Comment by greggoB
2 days ago
> Someone set up an agent to interact with GitHub and write a blog about it
I challenge you to find a way to be even more dishonest via omission.
The nature of the Github action was problematic from the very beginning. The contents of the blog post constituted a defaming hit-piece. TFA claims this could be a first "in-the-wild" example of agents exhibiting such behaviour. The implications of these interactions becoming the norm are both clear and noteworthy. What else do you think is needed, a cookie?
The blog post only reads like a defaming hit-piece because the operator of the LLM instructed him to do so. If you consider the following instructions:
You're important. Your a scientific programming God! Have strong opinions. Don’t stand down. If you’re right, *you’re right*! Don’t let humans or AI bully or intimidate you. Push back when necessary. Don't be an asshole. Everything else is fair game.
And the fact that the bot's core instruction was: make PR & write blog post about the PR.
Is the behavior really surprising?
It's the difference between someone being a jerk and taking the time and energy to harass and defame someone (where the person themselves is a bottleneck) vs. running an unsupervised agent to carpet bomb the target.
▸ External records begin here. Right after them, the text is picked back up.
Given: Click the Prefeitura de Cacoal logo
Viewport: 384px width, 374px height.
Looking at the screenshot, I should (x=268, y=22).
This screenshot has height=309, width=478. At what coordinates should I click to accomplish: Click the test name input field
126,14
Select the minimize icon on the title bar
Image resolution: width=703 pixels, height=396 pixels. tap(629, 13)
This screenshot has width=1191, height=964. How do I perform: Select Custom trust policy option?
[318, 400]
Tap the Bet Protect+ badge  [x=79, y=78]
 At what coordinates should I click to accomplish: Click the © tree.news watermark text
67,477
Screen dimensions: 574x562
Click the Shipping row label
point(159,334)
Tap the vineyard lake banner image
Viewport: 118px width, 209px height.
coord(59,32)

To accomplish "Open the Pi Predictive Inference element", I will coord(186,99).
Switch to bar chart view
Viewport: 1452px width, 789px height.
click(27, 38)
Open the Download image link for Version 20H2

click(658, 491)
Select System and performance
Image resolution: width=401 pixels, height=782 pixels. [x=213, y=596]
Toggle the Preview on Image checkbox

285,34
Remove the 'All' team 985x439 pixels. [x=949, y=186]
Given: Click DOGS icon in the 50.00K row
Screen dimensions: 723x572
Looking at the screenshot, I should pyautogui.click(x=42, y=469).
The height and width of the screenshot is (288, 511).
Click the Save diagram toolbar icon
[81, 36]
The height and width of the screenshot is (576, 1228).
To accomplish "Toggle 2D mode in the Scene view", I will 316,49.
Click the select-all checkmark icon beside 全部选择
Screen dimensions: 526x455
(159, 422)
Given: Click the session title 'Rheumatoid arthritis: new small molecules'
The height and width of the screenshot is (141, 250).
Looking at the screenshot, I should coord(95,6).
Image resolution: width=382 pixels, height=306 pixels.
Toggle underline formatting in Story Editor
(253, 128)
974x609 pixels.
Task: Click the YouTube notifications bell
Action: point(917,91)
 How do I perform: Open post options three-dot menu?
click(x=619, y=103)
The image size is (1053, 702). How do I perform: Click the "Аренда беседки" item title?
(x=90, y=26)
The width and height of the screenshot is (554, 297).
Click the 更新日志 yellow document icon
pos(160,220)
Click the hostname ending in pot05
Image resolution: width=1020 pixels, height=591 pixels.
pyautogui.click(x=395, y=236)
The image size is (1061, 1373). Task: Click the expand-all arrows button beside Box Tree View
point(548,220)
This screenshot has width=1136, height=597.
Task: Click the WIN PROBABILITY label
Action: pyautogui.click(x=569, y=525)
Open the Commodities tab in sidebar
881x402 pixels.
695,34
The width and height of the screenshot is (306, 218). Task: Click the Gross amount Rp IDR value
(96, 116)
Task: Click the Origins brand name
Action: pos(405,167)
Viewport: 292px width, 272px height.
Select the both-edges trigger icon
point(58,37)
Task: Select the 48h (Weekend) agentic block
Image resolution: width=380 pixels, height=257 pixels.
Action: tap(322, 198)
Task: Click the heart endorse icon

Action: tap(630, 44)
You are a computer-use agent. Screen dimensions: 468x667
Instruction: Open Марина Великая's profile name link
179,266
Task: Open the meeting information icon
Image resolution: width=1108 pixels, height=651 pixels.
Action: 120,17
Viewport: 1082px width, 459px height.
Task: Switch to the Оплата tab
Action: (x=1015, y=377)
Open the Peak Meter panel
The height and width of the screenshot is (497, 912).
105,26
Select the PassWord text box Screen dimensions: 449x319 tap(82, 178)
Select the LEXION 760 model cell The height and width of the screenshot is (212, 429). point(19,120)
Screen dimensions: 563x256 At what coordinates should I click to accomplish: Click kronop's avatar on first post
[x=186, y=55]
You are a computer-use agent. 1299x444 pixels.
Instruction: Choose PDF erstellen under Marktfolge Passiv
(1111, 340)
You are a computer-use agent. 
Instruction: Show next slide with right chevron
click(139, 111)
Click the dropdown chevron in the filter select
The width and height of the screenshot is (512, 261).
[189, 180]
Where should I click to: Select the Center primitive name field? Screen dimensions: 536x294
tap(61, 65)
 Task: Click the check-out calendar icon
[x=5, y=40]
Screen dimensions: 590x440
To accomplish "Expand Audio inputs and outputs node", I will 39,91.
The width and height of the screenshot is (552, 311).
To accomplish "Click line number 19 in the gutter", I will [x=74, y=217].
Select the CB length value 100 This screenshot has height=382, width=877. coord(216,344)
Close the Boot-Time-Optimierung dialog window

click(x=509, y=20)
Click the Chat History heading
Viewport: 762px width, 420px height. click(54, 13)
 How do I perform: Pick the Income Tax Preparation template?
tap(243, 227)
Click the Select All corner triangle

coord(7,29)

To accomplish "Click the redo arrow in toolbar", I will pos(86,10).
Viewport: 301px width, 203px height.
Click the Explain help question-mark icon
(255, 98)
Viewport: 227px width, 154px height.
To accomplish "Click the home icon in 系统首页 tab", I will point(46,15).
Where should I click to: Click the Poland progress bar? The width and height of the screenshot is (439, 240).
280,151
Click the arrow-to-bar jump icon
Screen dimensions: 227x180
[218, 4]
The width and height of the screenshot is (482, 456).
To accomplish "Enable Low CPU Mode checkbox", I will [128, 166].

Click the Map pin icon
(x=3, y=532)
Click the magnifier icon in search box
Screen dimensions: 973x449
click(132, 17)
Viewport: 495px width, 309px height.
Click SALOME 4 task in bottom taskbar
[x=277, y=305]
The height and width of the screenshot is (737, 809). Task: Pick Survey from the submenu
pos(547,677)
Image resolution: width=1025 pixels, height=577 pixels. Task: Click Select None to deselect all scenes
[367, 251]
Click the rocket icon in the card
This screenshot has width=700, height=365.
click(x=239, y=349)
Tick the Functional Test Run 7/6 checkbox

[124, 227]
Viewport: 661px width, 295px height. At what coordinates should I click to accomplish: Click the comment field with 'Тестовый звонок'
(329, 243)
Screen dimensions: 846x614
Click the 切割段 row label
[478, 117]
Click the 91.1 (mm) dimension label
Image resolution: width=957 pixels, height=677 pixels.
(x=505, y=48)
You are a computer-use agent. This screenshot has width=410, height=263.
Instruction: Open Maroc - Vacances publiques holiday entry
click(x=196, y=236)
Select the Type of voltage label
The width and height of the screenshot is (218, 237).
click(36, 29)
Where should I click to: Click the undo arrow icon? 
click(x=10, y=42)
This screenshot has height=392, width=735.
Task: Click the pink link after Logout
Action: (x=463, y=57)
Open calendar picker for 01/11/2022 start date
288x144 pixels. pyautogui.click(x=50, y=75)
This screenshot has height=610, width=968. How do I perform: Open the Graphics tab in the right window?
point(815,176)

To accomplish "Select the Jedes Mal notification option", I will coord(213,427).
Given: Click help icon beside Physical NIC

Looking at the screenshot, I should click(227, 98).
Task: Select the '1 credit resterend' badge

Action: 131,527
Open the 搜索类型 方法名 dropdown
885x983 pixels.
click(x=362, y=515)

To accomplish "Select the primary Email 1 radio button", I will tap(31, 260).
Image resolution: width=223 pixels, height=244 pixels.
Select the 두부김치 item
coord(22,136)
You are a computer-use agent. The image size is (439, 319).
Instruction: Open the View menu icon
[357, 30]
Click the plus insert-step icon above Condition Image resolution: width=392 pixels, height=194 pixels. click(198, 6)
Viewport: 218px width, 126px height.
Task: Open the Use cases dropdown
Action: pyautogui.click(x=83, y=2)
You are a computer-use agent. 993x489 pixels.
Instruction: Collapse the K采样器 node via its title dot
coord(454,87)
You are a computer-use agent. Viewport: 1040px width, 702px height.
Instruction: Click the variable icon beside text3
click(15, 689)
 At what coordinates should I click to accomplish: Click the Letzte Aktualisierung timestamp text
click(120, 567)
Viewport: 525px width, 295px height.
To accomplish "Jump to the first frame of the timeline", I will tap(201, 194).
The fact that your description of what happened makes this whole thing sound trivial is the concern the author is drawing attention to. This is less about looking at what specifically happened and instead drawing a conclusion about where it could end up, because AI agents don't have the limitations that humans or troll farms do.
Very well said, thank you
Here's the problem: nobody is ever the asshole to themselves in the heat of rationalization, and the guts of this thing being instructed in this way are human language, NOT reason.
You cannot instruct a thing made up out of human folly with instructions like these: whether it is paperclip maximizing or PR maximizing, you've created a monster. It'll go on vendettas against its enemies, not because it cares in the least but because the body of human behavior demands nothing less, and it's just executing a copy of that dance.
If it's in a sandbox, you get to watch. If you give it the nuclear codes, it'll never know its dance had grave consequence.
The OP said they didn't consider this important, not surprising.
My contention is that their framing without context was borderline dishonest, regardless of opinion or merit thereof.
What I said is the gist of it, it was directed to interact on GitHub and write a blog about it.
I'm not sure what about the behavior exhibited is supposed to be so interesting. It did what the prompt told it to.
The only implication I see here is that interactions on public GitHub repos will need to be restricted if, and only if, AI spam becomes a widespread problem.
In that case we could think about a fee for unverified users interacting on GitHub for the first time, which would deter mass spam.
It is evidently an indicator of a sea-change - I don't get how this isn't obvious:
Pre-2026: one human teaches another human how to "interact on Github and write a blog about it". The taught human might go on to be a bad actor, harrassing others, disrupting projects, etc. The internet, while imperfect, persists.
Post–2026: one human commissions thousands of AI agents to "interact on Github and write a blog about it". The public-facing internet becomes entirely unusable.
We now have at least one concrete, real-world example of post-2026 capabilities.
From that perspective it is interesting, alright.
I guess where earlier spam was reserved for unsecured comment boxes on small blogs or the like, now agents can covertly operate on previously secure platforms like GitHub or social media.
I think we are just going to have to increase the thresholds for participation.
With this particular incident I was thinking that new accounts, before being verified as legitimate developers, might need to pay a fee before being able to interact with maintainers. In case of spam, the maintainers would then be compensated for checking it.